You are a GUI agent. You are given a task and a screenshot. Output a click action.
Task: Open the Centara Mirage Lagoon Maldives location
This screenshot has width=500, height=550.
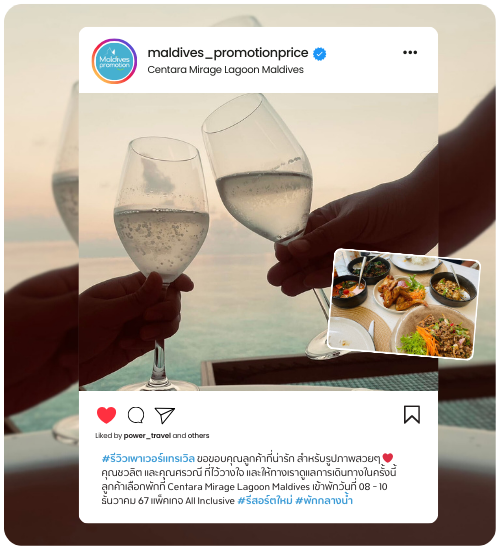point(225,70)
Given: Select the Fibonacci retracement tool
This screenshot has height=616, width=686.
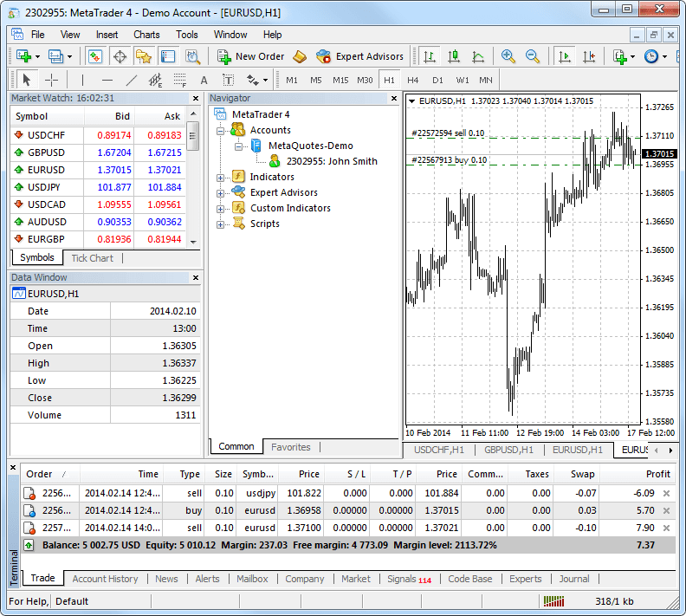Looking at the screenshot, I should coord(180,80).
+---+
▸ **Exercise description**
Your copy of the records must match them exactly, except that no pictures appear in it.

▸ **Result of the task**
You are a GUI agent. You are given a task and a screenshot. Output a click action.
Task: Open the Centara Mirage Lagoon Maldives location
This screenshot has width=500, height=550.
point(225,70)
Given: Select the Fibonacci retracement tool
This screenshot has height=616, width=686.
Looking at the screenshot, I should coord(180,80).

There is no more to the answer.